Spencer is optimistic about economic opportunities of South Australia's Mining industry, renewable energy resources, its agricultural products and emerging knowledge economy. He also believes that South Australia should consider major tax reform to make the region more attractive to investment and that the State's public sector needs to become more "customer" and "outcome" focused. He has advocated for tax reform since his appointment to the Economic Development Board and has been involved in an investigation undertaken by ICAC following the Gillman land sale controversy.

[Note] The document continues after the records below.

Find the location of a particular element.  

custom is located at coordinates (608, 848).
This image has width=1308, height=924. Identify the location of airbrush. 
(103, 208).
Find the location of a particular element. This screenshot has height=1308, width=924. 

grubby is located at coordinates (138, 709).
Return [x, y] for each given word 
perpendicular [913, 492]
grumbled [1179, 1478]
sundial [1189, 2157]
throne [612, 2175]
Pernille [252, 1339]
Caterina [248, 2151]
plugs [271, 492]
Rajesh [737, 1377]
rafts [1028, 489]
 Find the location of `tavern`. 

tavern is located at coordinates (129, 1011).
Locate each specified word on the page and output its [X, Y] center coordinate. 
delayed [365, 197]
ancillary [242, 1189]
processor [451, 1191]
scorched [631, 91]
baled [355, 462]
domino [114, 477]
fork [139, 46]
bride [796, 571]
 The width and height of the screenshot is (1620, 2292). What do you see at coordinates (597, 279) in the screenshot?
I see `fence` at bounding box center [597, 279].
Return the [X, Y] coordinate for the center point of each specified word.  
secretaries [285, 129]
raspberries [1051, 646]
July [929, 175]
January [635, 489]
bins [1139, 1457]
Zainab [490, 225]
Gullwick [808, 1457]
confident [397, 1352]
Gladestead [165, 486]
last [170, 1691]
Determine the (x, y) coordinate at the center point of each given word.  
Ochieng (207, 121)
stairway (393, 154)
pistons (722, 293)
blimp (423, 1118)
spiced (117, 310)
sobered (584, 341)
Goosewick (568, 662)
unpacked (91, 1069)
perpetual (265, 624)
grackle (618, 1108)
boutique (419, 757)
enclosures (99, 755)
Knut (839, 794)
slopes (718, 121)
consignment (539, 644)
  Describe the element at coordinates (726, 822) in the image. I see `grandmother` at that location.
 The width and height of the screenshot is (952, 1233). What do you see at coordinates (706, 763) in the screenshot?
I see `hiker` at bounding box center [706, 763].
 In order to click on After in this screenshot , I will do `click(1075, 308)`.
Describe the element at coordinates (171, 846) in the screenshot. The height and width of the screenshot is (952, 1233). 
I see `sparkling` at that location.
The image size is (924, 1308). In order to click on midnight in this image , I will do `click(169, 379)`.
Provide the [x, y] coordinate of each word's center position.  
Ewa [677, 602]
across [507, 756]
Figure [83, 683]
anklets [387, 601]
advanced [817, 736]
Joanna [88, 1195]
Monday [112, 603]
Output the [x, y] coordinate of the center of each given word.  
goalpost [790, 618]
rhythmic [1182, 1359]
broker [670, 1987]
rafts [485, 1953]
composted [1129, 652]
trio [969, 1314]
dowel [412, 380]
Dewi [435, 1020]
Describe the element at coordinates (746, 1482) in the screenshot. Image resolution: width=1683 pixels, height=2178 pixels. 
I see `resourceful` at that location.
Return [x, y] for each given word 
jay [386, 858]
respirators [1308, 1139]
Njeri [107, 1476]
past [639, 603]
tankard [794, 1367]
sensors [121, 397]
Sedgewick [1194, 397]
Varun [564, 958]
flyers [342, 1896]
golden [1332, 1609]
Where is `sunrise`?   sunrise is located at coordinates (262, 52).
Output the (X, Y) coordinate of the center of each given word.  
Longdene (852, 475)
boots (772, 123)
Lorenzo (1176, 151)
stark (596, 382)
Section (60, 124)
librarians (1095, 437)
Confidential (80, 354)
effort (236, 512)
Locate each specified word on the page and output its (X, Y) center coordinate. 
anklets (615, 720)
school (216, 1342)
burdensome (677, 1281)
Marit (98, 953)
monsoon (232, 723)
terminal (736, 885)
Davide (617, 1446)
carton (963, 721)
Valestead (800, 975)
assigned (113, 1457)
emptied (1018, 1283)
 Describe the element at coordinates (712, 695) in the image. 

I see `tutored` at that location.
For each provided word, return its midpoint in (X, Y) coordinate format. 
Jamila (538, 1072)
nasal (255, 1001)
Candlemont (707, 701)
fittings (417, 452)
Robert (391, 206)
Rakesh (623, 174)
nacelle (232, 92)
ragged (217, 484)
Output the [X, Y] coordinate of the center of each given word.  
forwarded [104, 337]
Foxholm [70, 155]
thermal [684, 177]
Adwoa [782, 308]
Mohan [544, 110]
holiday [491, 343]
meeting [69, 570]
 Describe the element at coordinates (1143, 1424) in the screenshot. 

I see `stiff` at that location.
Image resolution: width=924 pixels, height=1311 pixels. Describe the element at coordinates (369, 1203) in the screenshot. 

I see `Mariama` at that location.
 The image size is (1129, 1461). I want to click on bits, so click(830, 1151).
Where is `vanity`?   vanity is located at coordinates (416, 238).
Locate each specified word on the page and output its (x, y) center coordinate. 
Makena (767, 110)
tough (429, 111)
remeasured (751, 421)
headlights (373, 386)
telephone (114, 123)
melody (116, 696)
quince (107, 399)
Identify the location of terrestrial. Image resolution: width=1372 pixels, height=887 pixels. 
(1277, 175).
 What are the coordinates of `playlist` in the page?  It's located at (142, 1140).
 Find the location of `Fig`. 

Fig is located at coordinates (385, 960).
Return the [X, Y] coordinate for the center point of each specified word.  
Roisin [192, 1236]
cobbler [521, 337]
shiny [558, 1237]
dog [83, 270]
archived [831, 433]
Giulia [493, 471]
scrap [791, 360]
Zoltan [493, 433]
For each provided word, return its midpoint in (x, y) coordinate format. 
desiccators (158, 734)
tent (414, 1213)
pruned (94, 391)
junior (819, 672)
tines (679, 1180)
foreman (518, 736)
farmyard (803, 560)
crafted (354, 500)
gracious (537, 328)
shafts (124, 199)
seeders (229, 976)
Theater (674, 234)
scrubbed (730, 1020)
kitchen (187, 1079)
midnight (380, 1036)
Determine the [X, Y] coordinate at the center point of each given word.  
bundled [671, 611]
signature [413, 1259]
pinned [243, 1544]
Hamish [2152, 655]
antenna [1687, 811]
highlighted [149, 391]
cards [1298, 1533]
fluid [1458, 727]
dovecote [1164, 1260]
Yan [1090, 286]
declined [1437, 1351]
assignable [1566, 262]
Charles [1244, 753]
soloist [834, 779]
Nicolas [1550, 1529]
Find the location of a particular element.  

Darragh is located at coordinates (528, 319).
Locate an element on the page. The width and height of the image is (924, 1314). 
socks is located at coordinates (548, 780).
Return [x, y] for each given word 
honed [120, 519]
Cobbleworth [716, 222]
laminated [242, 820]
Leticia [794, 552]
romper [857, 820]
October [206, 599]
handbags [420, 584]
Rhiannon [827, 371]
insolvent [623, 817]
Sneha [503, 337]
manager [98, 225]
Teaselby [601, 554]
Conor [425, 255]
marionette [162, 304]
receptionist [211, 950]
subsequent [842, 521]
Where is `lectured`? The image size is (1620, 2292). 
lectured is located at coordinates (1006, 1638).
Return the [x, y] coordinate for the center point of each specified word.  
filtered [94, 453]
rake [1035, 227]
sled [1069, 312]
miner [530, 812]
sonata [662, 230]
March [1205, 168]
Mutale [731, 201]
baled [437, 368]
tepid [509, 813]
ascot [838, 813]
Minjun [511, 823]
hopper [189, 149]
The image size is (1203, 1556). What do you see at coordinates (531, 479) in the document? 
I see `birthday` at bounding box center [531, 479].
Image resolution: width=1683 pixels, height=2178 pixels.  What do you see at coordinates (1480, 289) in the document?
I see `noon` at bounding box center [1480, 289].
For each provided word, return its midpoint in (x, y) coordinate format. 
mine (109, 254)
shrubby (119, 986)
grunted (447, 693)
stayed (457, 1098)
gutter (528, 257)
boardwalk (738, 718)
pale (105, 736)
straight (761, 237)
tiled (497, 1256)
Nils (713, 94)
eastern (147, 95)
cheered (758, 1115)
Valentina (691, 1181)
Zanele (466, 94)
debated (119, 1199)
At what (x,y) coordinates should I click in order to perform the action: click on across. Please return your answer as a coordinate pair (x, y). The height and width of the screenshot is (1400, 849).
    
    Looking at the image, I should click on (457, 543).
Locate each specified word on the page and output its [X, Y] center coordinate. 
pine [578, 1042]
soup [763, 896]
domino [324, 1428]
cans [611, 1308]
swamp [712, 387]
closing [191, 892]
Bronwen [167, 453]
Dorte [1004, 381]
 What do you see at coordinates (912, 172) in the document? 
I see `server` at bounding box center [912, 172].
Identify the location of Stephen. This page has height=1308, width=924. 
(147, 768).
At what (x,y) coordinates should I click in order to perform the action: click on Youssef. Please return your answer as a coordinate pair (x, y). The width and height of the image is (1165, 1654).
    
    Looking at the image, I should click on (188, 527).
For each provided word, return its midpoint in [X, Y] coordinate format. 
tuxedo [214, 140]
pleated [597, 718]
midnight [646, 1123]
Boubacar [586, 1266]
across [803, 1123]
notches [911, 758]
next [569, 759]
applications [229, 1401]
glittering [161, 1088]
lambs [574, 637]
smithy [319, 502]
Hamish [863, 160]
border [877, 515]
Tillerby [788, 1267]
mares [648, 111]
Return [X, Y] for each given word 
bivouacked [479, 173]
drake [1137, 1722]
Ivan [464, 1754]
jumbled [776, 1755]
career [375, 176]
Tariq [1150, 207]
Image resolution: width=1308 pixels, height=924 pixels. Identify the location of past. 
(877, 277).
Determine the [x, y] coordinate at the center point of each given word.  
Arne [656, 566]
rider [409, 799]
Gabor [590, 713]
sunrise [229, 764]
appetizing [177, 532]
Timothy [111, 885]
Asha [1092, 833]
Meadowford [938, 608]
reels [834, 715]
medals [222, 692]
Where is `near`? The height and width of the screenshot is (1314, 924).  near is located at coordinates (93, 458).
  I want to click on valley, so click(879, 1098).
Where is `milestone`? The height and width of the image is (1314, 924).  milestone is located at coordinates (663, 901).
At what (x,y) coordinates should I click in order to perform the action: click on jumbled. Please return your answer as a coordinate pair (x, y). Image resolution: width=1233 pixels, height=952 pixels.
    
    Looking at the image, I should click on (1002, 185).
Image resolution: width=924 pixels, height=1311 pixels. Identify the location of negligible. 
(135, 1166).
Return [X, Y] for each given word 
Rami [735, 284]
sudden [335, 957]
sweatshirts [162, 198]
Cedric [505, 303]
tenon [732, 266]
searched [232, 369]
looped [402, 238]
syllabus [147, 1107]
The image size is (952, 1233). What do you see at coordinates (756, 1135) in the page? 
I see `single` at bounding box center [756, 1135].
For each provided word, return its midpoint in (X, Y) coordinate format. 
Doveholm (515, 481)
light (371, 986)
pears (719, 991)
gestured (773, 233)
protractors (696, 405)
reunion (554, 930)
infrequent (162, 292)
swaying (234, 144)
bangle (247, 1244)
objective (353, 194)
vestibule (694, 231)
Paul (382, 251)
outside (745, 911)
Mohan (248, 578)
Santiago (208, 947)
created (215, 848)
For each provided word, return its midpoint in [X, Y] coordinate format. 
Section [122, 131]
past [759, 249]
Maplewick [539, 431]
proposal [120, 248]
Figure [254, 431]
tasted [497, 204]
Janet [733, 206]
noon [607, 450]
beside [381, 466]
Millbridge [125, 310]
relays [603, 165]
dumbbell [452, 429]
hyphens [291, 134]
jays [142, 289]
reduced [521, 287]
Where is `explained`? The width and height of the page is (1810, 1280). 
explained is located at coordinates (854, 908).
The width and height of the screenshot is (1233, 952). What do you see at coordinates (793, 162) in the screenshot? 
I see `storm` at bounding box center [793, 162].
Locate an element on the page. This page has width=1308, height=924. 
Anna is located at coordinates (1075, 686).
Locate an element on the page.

Spencer was appointed a Member of the Order of Australia in the 2024 Australia Day Honours for his "significant service to business, and to the community through a range of organisations".

== Gillman land sale ==
In 2013, Spencer received a proposal from former Santos chairman Stephen Gerlach of Adelaide Capital Partners for the purchase and use of a 407 hectare site of public land at Gillman in South Australia. The land was sold for $122 million without being put to tender, and has since become the subject of an investigation by South Australia's Independent Commissioner Against Corruption (ICAC). Premier Jay Weatherill alleged that Spencer brought him the proposal and asked for it to be "entertained". Spencer later attended a meeting between ACP and the Premier, and was subsequently contacted by ACP to discuss the possibility of fast-tracking the process.

== Personal life ==
Spencer was born in Clarendon, South Australia. His family first settled there in 1839. He is married to Tina and has four children.